Saigón, principios de la década de 1970. Un señor con un gran maletín se
sienta en un banco. El calor es sofocante, y es el único lugar de la zona que
está a la sombra. A su lado, una mujer le dirige por saludo una sonrisa cansada.
El hombre, que tiene un poco de fiebre y parece algo nervioso, se llama John
Converse y es un periodista de segunda fila que ha ido a Vietnam a documentarse
para su próxima novela, o quizá una obra de teatro. A punto de regresar a los
Estados Unidos con su esposa y su hija, ha decidido enviar por delante tres
kilos de heroína, la más pura que ha probado en su vida. Ahí, en ese maletín que
sujeta con fuerza, es donde va a guardar la droga. Espera en el banco a que sea
la hora para ir a recogerla. La mujer es una compatriota de mediana edad a la
que el protagonista nunca más volverá a ver. Mantienen una conversación que
termina derivando hacia el Apocalipsis, hacia la inminencia de su llegada. Ella
es una misionera viuda que lleva varias décadas en el país y que ha perdido
recientemente a su marido. Conforme avanza la charla, Converse reconoce a
aquella mujer y a su marido. El narrador de Dog Soldiers no ahorra
detalles para transmitirnos lo que significa Vietnam, el horror y el infierno de
aquella guerra:
“Converse recordó una historia que le
habían contado sobre la provincia de Ngoc Linh. Una noche entraron en una choza
de las montañas, se llevaron a un misionero y lo ataron dentro de un refugio.
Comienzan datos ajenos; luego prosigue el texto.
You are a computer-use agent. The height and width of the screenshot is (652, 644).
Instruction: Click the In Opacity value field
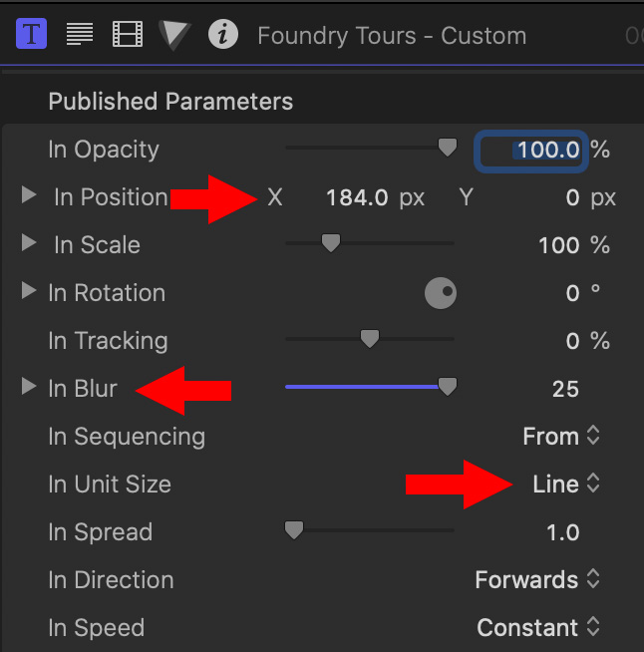pyautogui.click(x=531, y=151)
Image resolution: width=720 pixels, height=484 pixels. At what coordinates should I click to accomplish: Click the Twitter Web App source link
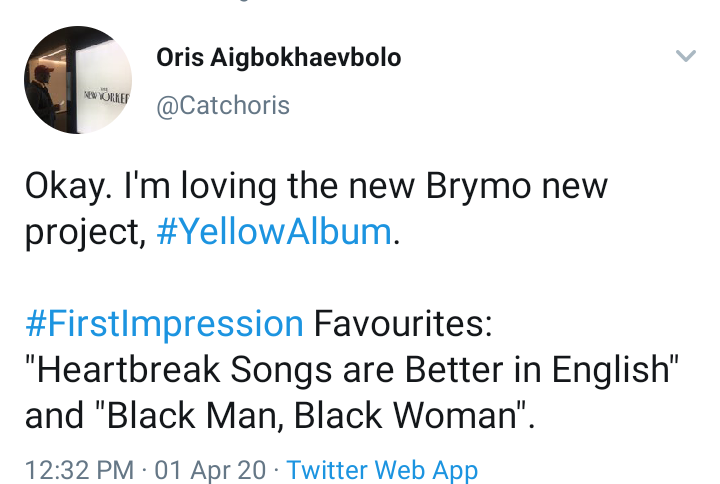382,470
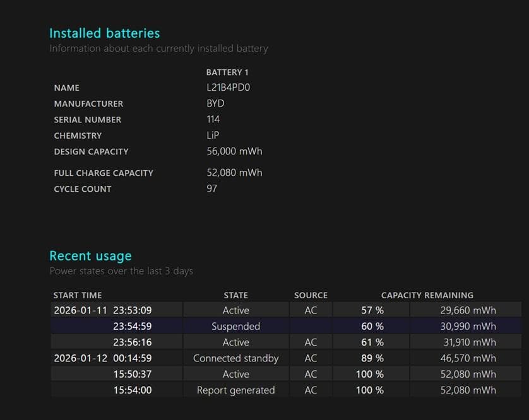Click the 89 % capacity cell

pos(371,358)
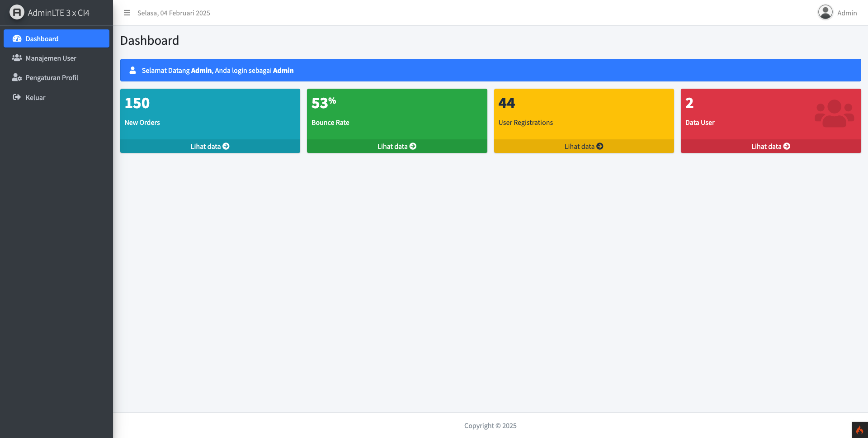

Sujetaron a su cabeza una jaula con una rata encerrada. Cuando a la rata le
entró hambre, empezó a roer abriéndose paso hasta el cerebro del misionero”.
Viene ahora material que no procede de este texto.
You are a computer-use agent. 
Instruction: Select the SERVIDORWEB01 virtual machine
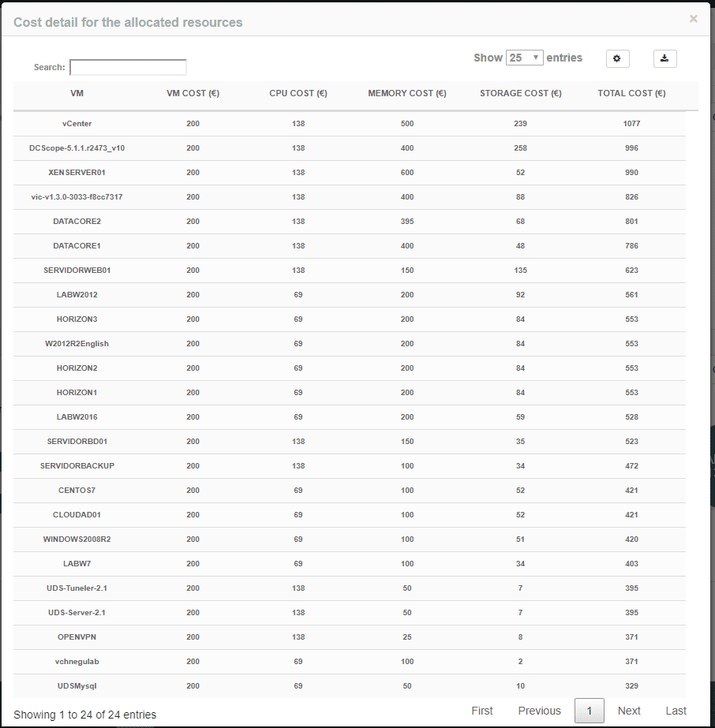click(77, 270)
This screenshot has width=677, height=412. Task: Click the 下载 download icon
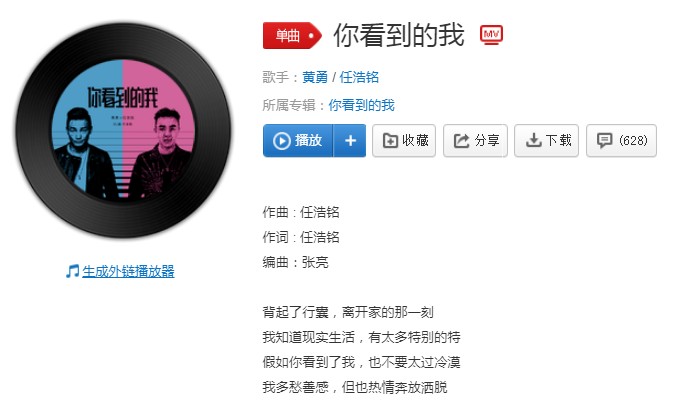point(534,140)
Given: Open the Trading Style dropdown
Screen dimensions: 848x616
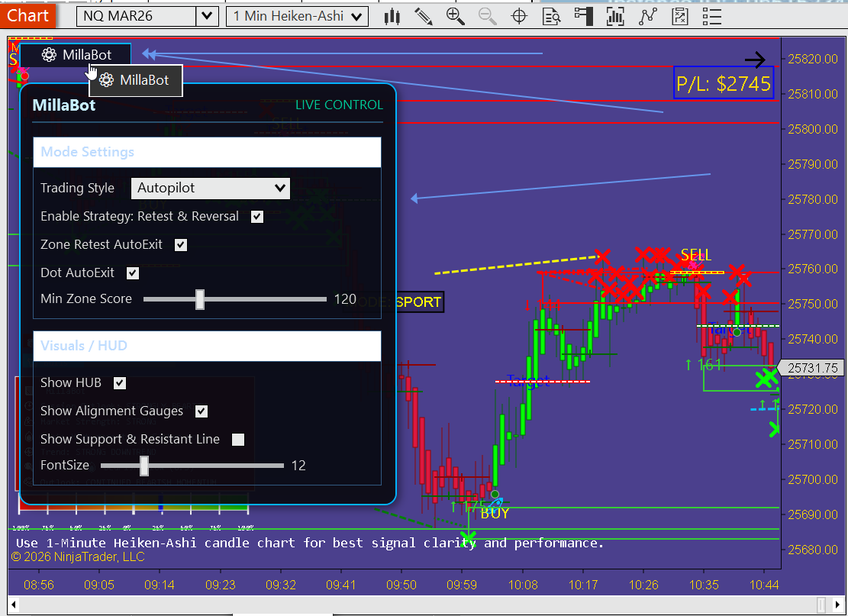Looking at the screenshot, I should pyautogui.click(x=211, y=188).
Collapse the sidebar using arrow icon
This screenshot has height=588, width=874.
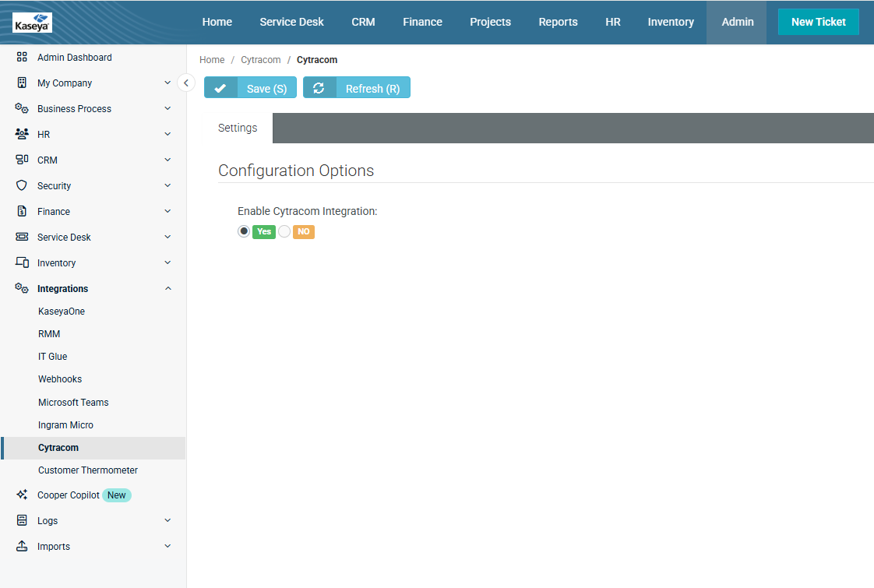(x=185, y=83)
El encargado de transportar la heroína es un ex marine llamado
Hicks, viejo amigo de Converse. Una vez en Estados Unidos, Hicks deberá ponerse
en contacto con Marge, la mujer del periodista, darle el maletín con la droga y
coger su parte. Sin embargo, las cosas no van a salir como estaban previstas. Lo
cierto es que hay mucha gente interesada en esa droga, y tanto Marge como su
marido son unos principiantes, unos advenedizos en esto del tráfico de
estupefacientes. Es en una conversación con una amiga cuando Converse comienza a
darse cuenta del lío que ha generado y explica las razones que le han llevado a
hacerlo:
-Nunca deberías haberte metido en esto, amigo.
¿Por qué lo hiciste?
-A falta de otra cosa
(…)
-Fue sólo por hacer
algo –explicó Converse (…)
Se inclinó hacia delante y dio otra calada al
canuto.
-Me hago cargo. Y, chico, ésa no es manera de hacer las cosas.
June recuperó el canuto con delicadeza.
-Para hacer un pase… de jaco,
claro, tienes que estar dispuesto a joder a la gente. Tiene como que gustarte.
Si alguien quiere darte por culo, tú pasas por encima de él. -Puso los pies en
el suelo y se apoyó en el brazo como si de pronto algo la hubiese puesto
triste-. Owen solía decir que, si no has arriesgado alguna vez tu vida por algo
que quieres, no sabes de qué va la vida.
-Supongo que eso era lo que yo
andaba buscando.
-Bueno, pues espero que lo estés disfrutando.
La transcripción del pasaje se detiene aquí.